WHAT YOU WILL DO: Your answer should be the full set of entries, given again without alteration.

^^^^^^^^

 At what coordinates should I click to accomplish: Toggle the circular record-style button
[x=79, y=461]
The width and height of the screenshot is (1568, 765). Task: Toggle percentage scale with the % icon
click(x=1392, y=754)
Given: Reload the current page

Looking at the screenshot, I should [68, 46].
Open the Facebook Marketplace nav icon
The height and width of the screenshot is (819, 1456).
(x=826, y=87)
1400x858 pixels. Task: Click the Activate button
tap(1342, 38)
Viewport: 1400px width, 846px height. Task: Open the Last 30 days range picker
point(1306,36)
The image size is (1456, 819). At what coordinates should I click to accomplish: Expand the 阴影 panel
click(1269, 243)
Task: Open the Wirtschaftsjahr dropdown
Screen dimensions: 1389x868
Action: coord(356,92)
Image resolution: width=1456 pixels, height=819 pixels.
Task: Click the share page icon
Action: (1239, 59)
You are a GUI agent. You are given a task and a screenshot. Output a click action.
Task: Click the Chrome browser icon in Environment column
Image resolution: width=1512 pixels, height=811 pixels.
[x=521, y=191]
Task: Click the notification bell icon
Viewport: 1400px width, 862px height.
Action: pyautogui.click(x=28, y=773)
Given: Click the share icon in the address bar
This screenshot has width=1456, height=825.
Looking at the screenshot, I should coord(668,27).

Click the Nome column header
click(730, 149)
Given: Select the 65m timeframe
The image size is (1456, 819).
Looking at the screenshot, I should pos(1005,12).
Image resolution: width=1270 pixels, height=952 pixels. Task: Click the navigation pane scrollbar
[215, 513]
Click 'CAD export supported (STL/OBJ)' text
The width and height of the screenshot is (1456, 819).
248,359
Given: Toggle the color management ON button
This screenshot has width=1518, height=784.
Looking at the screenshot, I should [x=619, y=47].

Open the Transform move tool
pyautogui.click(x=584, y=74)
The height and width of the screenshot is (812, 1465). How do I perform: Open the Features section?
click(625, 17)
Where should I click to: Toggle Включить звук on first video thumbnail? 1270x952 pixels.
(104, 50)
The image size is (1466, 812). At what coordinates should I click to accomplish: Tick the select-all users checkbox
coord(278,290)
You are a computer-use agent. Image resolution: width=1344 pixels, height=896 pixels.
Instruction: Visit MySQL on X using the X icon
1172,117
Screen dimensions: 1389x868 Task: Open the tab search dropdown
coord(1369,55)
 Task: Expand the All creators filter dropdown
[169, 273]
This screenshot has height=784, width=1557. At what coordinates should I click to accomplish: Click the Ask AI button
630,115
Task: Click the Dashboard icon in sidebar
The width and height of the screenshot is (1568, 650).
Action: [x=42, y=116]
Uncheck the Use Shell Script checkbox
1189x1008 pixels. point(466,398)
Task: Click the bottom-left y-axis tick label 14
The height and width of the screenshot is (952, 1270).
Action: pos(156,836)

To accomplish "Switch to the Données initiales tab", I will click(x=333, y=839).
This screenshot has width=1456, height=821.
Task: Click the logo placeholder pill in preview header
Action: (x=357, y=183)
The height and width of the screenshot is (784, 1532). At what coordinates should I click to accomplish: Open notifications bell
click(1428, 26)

^^^^^^^^

TASK SOLUTION:
 At what coordinates should I click to accomplish: Toggle the circular record-style button
[x=79, y=461]
The width and height of the screenshot is (1568, 765). Task: Toggle percentage scale with the % icon
click(x=1392, y=754)
Given: Reload the current page

Looking at the screenshot, I should [68, 46].
Open the Facebook Marketplace nav icon
The height and width of the screenshot is (819, 1456).
(x=826, y=87)
1400x858 pixels. Task: Click the Activate button
tap(1342, 38)
Viewport: 1400px width, 846px height. Task: Open the Last 30 days range picker
point(1306,36)
The image size is (1456, 819). At what coordinates should I click to accomplish: Expand the 阴影 panel
click(1269, 243)
Task: Open the Wirtschaftsjahr dropdown
Screen dimensions: 1389x868
Action: coord(356,92)
Image resolution: width=1456 pixels, height=819 pixels.
Task: Click the share page icon
Action: (1239, 59)
You are a GUI agent. You are given a task and a screenshot. Output a click action.
Task: Click the Chrome browser icon in Environment column
Image resolution: width=1512 pixels, height=811 pixels.
[x=521, y=191]
Task: Click the notification bell icon
Viewport: 1400px width, 862px height.
Action: pyautogui.click(x=28, y=773)
Given: Click the share icon in the address bar
This screenshot has width=1456, height=825.
Looking at the screenshot, I should coord(668,27).

Click the Nome column header
click(730, 149)
Given: Select the 65m timeframe
The image size is (1456, 819).
Looking at the screenshot, I should pos(1005,12).
Image resolution: width=1270 pixels, height=952 pixels. Task: Click the navigation pane scrollbar
[215, 513]
Click 'CAD export supported (STL/OBJ)' text
The width and height of the screenshot is (1456, 819).
248,359
Given: Toggle the color management ON button
This screenshot has width=1518, height=784.
Looking at the screenshot, I should [x=619, y=47].

Open the Transform move tool
pyautogui.click(x=584, y=74)
The height and width of the screenshot is (812, 1465). How do I perform: Open the Features section?
click(625, 17)
Where should I click to: Toggle Включить звук on first video thumbnail? 1270x952 pixels.
(104, 50)
The image size is (1466, 812). At what coordinates should I click to accomplish: Tick the select-all users checkbox
coord(278,290)
You are a computer-use agent. Image resolution: width=1344 pixels, height=896 pixels.
Instruction: Visit MySQL on X using the X icon
1172,117
Screen dimensions: 1389x868 Task: Open the tab search dropdown
coord(1369,55)
 Task: Expand the All creators filter dropdown
[169, 273]
This screenshot has height=784, width=1557. At what coordinates should I click to accomplish: Click the Ask AI button
630,115
Task: Click the Dashboard icon in sidebar
The width and height of the screenshot is (1568, 650).
Action: [x=42, y=116]
Uncheck the Use Shell Script checkbox
1189x1008 pixels. point(466,398)
Task: Click the bottom-left y-axis tick label 14
The height and width of the screenshot is (952, 1270).
Action: pos(156,836)

To accomplish "Switch to the Données initiales tab", I will click(x=333, y=839).
This screenshot has width=1456, height=821.
Task: Click the logo placeholder pill in preview header
Action: (x=357, y=183)
The height and width of the screenshot is (784, 1532). At what coordinates should I click to accomplish: Open notifications bell
click(1428, 26)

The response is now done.